By Abhirup Roy, Hyunjoo Jin and Isla Binnie
SAN FRANCISCO (Reuters) – Ford Motor Co’s decision to allow customers to use Tesla’s electric-vehicle charging network has sent ripples through the industry, raising questions about a national U.S. charging standard as well as the fate of charging startups that are struggling.
The deal, announced last month, would open more than 12,000 Tesla Superchargers to drivers of Ford vehicles in North America starting in 2024.
The tie-up puts pressure on other companies and the administration of U.S. President Joe Biden to fall in line or spend more to up their games, according to industry executives, investors, bankers and consultants.
“Tesla’s head start in the space and Ford’s buy-in … will require companies who have invested in other technologies to pivot, which will be an expensive proposition,” said Paul Baiocchi, chief ETF strategist at SS&C ALPS Advisors.
SS&C has invested in such charging companies as ChargePoint Holdings Inc, EVgo Inc and Blink Charging Co.
The Ford deal was a boost to Tesla’s more widespread, reliable North American Charging Standard (NACS) and dented the value of smaller players offering the rival Combined Charging System (CCS). Tesla CEO Elon Musk hopes the deal with Ford, the No. 2 seller of EVs in the U.S., will help make Tesla’s technology the North American standard.
Now those players face pressure to upgrade their networks to work with Tesla’s at a time when many lag in customer service and lack the funds to make such a commitment.
The Biden administration did not respond to requests for comment, but Transportation Secretary Pete Buttigieg told CNBC after the Ford-Tesla deal that the administration was “not going to pick winners and losers in terms of what standard prevails.” He added the industry will eventually converge on one system but that adapters would allow cross usage.
CharIn, a global association to promote CCS, said deals like the Tesla-Ford one “create uncertainty in the industry and lead to investment obstacles.”
The U.S. government previously set aside $7.5 billion in federal funds to push companies to adopt CCS as part of Biden’s plan to tackle climate change by converting 50% of all new U.S. vehicle sales to EVs by 2030.

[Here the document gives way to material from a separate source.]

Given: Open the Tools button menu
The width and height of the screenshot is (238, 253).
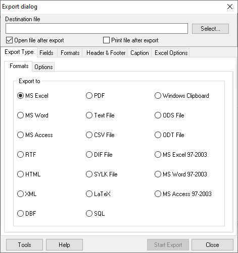Looking at the screenshot, I should [x=24, y=245].
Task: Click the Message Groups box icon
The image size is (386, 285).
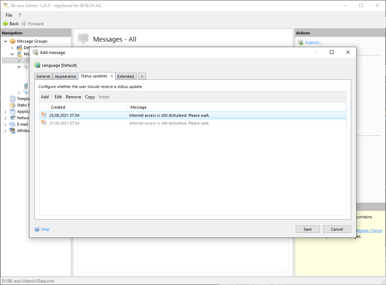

Holding back EVs has been a weak CCS charging infrastructure that many complain is inefficient or sometimes inoperable, leading prospective buyers to fear becoming stranded on the road with nowhere to charge.
But installing and maintaining a charging network is capital-intensive and, with EVs representing only 6% of new car sales in the U.S. last year, making money in charging is difficult, industry officials said. Most automakers have not created their own charging networks.
That financial pressure may only intensify if more companies adopt Tesla as the industry charging standard, pushing more deals like Shell’s $169 million buyout of Volta earlier this year or BP’s late 2021 acquisition of AMPLY Power.
“There was already some consolidation happening in the space and now I think that will only accelerate,” Lazard banker Mohit Kohli said.
The Biden administration’s push has so far supported the CCS connector favored by such carmakers as Volkswagen AG, General Motors Co and BMW. Tesla adopted that standard in Europe under pressure from regulators there, and is gradually opening a portion of its U.S. network to vehicles using CCS to potentially qualify for subsidies.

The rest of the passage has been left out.